College of Science Associate Professor of Chemistry Xiyun “Richard” Guan received a $422,500 three-year renewal award from the National Institutes of Health to continue his project entitled “Label-Free Nanopore Biosensor for Rapid, Ultrasensitive, and Multiplex Detection of Protease Activities.”
Guan’s group is working on the development of biosensors for detecting environmental toxins and biomolecules using nanopore sensing. A nanopore is a nanoscale cavity or channel, sometimes created by a pore-forming protein. When a nanopore resides in a membrane, only single molecules can pass through the pore, and as a result the pore acts as a single-molecule detector. Over the last 15-20 years, these nanoscale pores have been used not only to analyze the sequence of DNA, but also to study various types of chemical interactions. They also have been used to investigate biomolecular structure, for example the folding and unfolding (denatured) of proteins, and for other applications.

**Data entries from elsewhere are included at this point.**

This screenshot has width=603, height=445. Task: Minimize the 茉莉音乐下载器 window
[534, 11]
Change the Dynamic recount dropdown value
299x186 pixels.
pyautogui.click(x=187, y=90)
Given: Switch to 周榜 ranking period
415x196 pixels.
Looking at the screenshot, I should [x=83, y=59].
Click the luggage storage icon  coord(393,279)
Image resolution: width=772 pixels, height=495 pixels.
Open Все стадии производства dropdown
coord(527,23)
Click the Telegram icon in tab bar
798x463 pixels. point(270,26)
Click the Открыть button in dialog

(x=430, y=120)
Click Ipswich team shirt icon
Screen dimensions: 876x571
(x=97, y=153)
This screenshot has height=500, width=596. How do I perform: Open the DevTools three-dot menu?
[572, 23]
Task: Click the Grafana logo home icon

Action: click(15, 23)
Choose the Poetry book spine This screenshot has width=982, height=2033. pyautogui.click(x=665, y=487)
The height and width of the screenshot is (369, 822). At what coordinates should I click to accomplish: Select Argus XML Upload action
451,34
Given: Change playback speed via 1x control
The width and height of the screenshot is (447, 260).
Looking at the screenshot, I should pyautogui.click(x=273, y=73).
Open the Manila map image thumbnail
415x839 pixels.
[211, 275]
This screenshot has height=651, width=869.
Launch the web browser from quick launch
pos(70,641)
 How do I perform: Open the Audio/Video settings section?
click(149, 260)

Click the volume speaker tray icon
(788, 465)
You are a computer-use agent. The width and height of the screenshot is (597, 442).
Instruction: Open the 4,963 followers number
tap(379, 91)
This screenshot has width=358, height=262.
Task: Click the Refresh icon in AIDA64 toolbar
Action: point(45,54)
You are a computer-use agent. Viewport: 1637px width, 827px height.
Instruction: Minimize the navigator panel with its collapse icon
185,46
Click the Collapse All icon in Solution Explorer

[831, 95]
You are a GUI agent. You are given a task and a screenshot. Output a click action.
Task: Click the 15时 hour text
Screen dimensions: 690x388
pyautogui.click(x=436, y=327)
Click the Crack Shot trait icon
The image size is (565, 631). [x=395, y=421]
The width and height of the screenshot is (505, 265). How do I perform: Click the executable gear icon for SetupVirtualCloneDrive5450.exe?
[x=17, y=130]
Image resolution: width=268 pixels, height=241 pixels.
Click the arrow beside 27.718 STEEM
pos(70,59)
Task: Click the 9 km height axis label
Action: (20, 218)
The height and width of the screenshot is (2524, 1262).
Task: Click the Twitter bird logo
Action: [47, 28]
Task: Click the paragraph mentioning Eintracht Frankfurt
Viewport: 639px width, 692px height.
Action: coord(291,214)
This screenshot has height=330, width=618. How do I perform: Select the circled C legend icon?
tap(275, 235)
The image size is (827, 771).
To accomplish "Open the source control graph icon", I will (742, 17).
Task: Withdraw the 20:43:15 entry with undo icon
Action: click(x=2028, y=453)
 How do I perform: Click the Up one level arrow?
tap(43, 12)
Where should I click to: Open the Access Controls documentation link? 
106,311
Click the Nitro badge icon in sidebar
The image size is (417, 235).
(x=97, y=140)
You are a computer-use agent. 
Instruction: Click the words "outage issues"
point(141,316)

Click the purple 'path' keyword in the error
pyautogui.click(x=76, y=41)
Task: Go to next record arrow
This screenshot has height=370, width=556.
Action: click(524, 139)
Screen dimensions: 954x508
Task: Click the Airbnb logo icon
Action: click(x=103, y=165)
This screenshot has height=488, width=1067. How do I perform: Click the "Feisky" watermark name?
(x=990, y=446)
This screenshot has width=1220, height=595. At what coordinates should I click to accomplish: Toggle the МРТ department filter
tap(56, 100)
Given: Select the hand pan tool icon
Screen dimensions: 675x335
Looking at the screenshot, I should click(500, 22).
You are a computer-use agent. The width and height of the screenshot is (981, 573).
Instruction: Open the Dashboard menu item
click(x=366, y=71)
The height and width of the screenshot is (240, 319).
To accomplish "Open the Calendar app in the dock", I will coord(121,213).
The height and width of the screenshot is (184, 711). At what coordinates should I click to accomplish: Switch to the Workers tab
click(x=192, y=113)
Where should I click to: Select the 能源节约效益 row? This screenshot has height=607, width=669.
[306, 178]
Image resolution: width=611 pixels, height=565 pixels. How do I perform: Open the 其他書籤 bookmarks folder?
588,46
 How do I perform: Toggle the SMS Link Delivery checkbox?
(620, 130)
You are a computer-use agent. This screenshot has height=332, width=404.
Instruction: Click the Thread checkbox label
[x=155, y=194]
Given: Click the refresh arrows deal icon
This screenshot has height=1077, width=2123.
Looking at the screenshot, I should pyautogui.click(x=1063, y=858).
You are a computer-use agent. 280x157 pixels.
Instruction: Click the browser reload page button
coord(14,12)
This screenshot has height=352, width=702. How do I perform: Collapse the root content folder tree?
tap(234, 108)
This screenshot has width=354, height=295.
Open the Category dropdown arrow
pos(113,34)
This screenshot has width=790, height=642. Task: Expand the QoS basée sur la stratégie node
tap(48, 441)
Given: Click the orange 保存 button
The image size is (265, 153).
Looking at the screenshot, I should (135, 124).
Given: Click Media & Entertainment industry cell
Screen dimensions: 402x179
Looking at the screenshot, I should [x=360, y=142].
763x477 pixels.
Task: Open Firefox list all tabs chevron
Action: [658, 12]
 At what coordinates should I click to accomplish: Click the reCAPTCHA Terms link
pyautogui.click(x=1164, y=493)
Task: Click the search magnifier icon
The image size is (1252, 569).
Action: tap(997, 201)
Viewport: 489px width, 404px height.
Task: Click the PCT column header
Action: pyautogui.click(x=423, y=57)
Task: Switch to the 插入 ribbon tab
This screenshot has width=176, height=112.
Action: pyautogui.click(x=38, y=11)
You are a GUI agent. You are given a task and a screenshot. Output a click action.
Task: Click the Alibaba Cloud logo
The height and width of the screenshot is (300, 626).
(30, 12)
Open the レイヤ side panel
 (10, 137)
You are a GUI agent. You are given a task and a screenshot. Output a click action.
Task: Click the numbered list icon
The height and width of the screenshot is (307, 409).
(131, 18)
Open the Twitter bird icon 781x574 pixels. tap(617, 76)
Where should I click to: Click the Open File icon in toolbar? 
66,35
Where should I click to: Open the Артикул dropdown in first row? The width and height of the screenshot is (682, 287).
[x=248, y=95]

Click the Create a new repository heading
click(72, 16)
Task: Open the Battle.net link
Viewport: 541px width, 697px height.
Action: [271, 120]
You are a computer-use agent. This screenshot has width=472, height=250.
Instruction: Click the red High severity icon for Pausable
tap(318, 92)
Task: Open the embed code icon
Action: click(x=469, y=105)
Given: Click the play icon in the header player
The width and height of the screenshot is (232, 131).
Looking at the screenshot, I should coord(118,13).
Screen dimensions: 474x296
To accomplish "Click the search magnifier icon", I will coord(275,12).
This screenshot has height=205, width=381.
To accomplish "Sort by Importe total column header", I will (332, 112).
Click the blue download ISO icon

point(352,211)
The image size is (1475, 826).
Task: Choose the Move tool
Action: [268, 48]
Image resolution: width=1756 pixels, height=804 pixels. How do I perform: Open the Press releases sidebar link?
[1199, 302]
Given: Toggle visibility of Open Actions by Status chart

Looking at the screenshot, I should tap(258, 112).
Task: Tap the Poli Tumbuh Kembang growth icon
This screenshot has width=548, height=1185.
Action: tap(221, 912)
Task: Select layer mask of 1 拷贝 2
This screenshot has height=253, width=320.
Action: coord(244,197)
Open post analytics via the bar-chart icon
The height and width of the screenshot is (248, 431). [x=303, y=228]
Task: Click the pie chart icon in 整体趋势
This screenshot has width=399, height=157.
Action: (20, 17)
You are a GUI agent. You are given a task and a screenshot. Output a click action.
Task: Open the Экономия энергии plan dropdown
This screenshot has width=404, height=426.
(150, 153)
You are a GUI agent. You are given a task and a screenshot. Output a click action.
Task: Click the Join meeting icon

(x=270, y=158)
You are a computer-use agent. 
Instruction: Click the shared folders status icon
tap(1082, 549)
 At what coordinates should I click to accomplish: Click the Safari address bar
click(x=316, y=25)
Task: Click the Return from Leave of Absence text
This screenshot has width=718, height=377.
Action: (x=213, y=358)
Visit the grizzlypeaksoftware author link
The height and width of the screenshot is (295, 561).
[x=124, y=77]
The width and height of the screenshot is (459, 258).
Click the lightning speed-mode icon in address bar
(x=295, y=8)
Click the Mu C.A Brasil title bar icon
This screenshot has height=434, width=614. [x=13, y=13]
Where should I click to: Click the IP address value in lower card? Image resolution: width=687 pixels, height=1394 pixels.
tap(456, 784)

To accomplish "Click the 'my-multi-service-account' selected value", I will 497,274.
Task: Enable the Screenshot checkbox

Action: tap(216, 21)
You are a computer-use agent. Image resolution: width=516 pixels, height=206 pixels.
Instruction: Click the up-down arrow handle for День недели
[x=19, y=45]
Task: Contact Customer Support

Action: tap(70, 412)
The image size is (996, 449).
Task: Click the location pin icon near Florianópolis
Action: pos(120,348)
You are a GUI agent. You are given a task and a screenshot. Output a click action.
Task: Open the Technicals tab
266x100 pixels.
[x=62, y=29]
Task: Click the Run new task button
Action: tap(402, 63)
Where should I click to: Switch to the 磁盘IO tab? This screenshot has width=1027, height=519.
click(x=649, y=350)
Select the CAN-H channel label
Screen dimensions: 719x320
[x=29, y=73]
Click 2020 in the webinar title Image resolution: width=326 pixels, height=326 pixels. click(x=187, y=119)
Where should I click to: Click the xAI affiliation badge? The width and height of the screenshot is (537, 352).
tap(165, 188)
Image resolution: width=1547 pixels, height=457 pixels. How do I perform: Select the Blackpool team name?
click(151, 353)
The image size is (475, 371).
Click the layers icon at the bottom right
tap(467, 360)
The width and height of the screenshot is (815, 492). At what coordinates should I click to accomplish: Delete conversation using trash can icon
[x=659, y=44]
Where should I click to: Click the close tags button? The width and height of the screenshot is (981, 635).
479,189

As an emerging new technique, nanopore sensing has many advantages, including real-time detection. It also does not require the use of fluorescent dyes or radioactive materials; therefore, it is known as a label-free technique. Nanopore sensing has the ability to detect ultra-low concentrations of analytes (targeted species), for example trace amounts of biomolecules as found in human blood samples. Nanopore sensors can detect the concentration and identity of an analyte based on the ionic current modulations in a salt solution. When the molecules of interest, such as peptides, proteins, or DNA (with diameters smaller than the nanopore) pass through a single nanopore, they will produce current modulations for analysis.
One aspect of Guan’s current nanopore research is centered on pioneering a new, highly selective and sensitive technique to measure the activities of proteases, enzymes that break down proteins and peptides (short amino acid chains). Proteases occur naturally in all living organisms and play key roles in diverse biological processes, from cell regeneration and metastasis to cell deterioration and immune defense. Accordingly, alterations in the structure and expression patterns of proteases underlie many human pathological processes including cancer, arthritis, osteoporosis, inflammatory disorders, and neurodegenerative, cardiovascular and autoimmune diseases. Thus, proteases may serve as valuable diagnostic or prognostic markers for disease states, and are becoming increasingly important targets for drug discovery.
Nanopore measurement of the protease activity is achieved by real-time monitoring of the cleavage of a peptide. When there is no presence of a target protease, the peptide molecules pass through the nanopore giving one signal reading. By contrast, if the protease is present in a solution and, acting as a scissors, cuts the peptide molecules, the cleavage products produce entirely different current modulations. A comparison of the readings quantifies the protease’s concentration and enzymatic activity.
The real-time, label-free nanopore sensing technique discovered in this project should find useful application in the detection of proteases of medical or biological importance.
Research reported in this publication was supported by the National Institute of General Medical Sciences of the National Institutes of Health under Award Number R15GM110632. The content is solely the responsibility of the authors and does not necessarily represent the official views of the National Institutes of Health.